- Passage shown
There is nothing more sad than seeing a child who has lost his/her passion for learning.
I’ve had a number of conversations on this issue lately, so I’ve decided to write this series. Whether we homeschool or send our children to a public or private school, we are the most important teachers they will encounter. In fact, although we are sending the Bean to a public school and private therapy, I see our home as an extension of both. While her teachers and therapists are important adults in her life, Rob and I are still her role models, and I think of us as a homeschooling family, even though she is being educated in a public school. I see the Bean as having the advantage of experts to work with, while we monitor and reinforce it all.
It is at home where children learn to love learning.
Rob and I have talked, and we know that we have a child with a disability. More difficult that this, however, would be to have a child who lost their love of learning.
So, wearing both my teacher hat and my parent hat, I am going to discuss some ways to increase that love of learning. Today, we’re talking about reading. Schools teach reading in kindergarten; kids are doing it regularly in first grade. There is little time for exploration and fun; that is the job of the parents. Here is how we are doing it (or planning on doing it, when she’s older):
1. Read to your child a lot. It doesn’t matter what age they are. Teenagers LOVE being read to. Adults do too! Everyone loves to listen to a good story, and it can be an incredible bonding experience. Read to your newborn (think rhyming and single-word-per-page books!), and keep reading every night, even when they seem like they’re too old for it.
2. Make reading a routine. Right now, I read to the Bean while she is in her bath, then we read more when she gets out, before bed. Later, we might share a novel before bed, with us taking turns reading a page. Or we will read a novel as a family, maybe with Daddy and I doing the reading.
3. Do some reading yourself. Lots of it. Nothing testifies to the fun of reading like seeing you glued to that novel, in the last 3 chapters, unable to put it down.
4. Subsribe to a magazine. Beanie loes it when High Five comes in the mail, just for her. She will insist on me reading it cover to cover when it arrives. Then it goes on her shelf, and we read it over and over.
5. When they can read, let them choose their own books. It doesn’t matter if they are too easy. They will be challenged at school. Don’t you enjoy light reading in the summer? (Or on the Internet, say, right now…)
6. If you have a reluctant reader, go with non-fiction. They won’t read every word, but they will pick out fun facts to share and be excited about. Kids love being an “expert” on something.
7. There are fun chapter books, that are easier reads as well. Junie B Jones, Captain Underpants, and The Magic Treehouse are some great series for reluctant readers.
8. If all else fails, look into graphic novels. These are comic books. They use visuals, along with the stories. Give them a try!
I hope these ideas help you to motivate the little reader in your house!

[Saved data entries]
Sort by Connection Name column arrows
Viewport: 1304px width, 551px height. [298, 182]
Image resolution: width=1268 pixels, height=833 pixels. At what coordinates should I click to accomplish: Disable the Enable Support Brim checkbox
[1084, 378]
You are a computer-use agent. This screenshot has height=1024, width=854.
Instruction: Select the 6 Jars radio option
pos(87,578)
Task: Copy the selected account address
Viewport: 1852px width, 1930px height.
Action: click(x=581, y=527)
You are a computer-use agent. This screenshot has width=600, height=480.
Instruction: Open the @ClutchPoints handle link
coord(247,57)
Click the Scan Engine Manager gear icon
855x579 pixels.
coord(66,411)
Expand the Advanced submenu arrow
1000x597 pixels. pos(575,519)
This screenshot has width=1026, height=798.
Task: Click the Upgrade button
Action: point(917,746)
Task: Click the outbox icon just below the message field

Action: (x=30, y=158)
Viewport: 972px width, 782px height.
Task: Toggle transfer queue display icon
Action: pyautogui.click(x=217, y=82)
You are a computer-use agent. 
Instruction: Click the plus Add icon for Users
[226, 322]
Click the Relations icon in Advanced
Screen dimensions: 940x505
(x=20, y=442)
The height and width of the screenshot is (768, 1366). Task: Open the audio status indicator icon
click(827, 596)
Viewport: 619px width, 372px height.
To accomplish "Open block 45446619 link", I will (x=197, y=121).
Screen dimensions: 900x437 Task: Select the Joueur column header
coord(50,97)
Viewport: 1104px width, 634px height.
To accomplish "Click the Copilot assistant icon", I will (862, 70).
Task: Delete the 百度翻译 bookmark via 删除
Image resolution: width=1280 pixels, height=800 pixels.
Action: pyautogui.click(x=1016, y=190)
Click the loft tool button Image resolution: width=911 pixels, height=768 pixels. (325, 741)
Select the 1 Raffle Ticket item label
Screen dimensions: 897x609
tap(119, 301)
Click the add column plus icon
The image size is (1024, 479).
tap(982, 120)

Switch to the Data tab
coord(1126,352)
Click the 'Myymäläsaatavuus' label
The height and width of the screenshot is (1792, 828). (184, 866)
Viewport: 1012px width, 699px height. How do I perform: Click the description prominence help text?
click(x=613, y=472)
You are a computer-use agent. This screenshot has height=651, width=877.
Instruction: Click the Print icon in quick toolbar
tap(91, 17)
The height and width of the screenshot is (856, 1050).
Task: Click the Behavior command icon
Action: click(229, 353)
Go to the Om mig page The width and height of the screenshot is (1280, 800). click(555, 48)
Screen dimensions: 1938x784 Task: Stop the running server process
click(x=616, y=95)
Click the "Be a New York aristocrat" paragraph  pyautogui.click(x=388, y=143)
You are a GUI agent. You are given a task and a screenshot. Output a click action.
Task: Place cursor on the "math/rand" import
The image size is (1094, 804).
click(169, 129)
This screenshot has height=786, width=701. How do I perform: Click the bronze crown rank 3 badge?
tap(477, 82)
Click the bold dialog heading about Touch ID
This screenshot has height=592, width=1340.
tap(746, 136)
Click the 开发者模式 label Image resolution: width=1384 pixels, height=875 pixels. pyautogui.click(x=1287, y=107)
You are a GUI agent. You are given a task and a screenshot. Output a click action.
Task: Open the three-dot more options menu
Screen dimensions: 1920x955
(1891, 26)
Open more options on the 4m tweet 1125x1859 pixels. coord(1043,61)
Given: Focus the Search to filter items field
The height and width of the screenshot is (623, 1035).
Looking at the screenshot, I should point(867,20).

- Instructions
(1) Name every book series that the post on reading recommends for reluctant readers.
(2) Summarize the post on reading in two sentences.
(3) Reproduce a passage from the post on reading word for word. Begin at the words "7. There are" and stop after "them a try!".

- Solutions
(1) Junie B Jones, Captain Underpants, The Magic Treehouse

(2) The writer holds that children learn to love learning at home and that exploration and fun with reading are the parents' job, since schools leave little time for them. The post gives eight ways to build that love, among them reading to children of any age, making reading a routine, letting children choose their own books, and turning to non-fiction, easier chapter books, or graphic novels for reluctant readers.

(3)
7. There are fun chapter books, that are easier reads as well. Junie B Jones, Captain Underpants, and The Magic Treehouse are some great series for reluctant readers.
8. If all else fails, look into graphic novels. These are comic books. They use visuals, along with the stories. Give them a try!